Rechazada en las primeras sesiones la repartición del bólido entre todos los estados proporcionalmente a su superficie territorial, a pesar de que esta combinación respetaba la equidad, ya que las naciones de mayor superficie tenían mayores necesidades y hacían a mayor abundamiento el sacrificio de sus mayores probabilidades de ser agraciados con la caída del meteoro.

Los países de población densa propusieron en seguida efectuar la repartición, no en razón del número de kilómetros cuadrados, sino en el de habitantes.

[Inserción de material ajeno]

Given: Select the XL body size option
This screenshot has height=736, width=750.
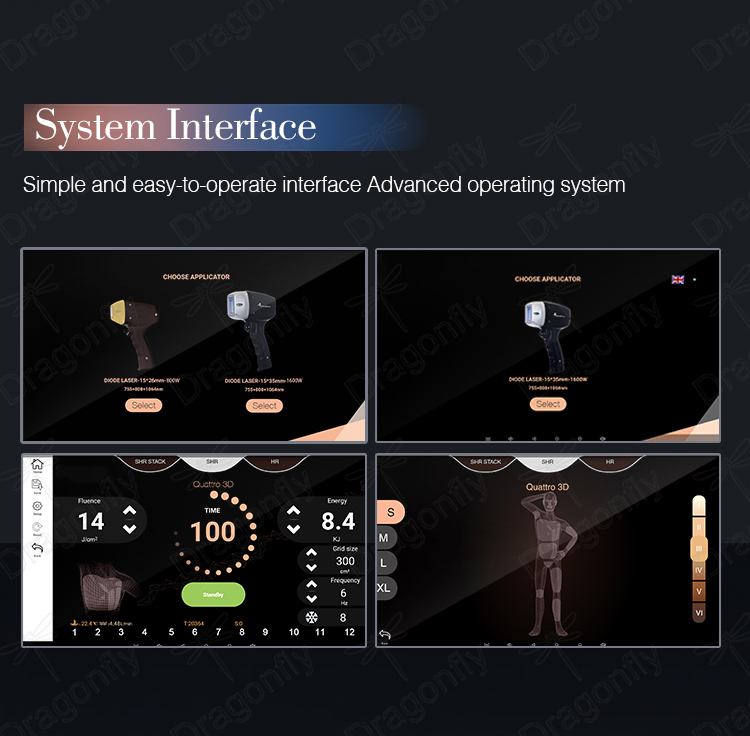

También este sistema tenía algo de equitativo, puesto que era conforme al gran principio de la igualdad de derechos entre los hombres; pero fue combatido por Rusia, Brasil, la República Argentina y por muchas otras naciones.

Rechazadas estas y otras soluciones, Rusia y China juzgaron llegado el momento oportuno para exhumar la proposición enterrada al principio, suavizándola, no obstante, en lo que tenía de demasiado rigurosa.

Propusieron, pues, estos dos estados, que se concediese la propiedad del bólido a aquella nación cuyo territorio fuese elegido por la suerte, teniendo la obligación de entregar a los demás países una indemnización, calculada a razón de mil francos por ciudadano.

Tan grande era la lasitud, que tal vez aquella misma tarde esta solución transaccional habría ¿ido votada si no hubiese tropezado con la protesta del representante de los Valles de Andorra.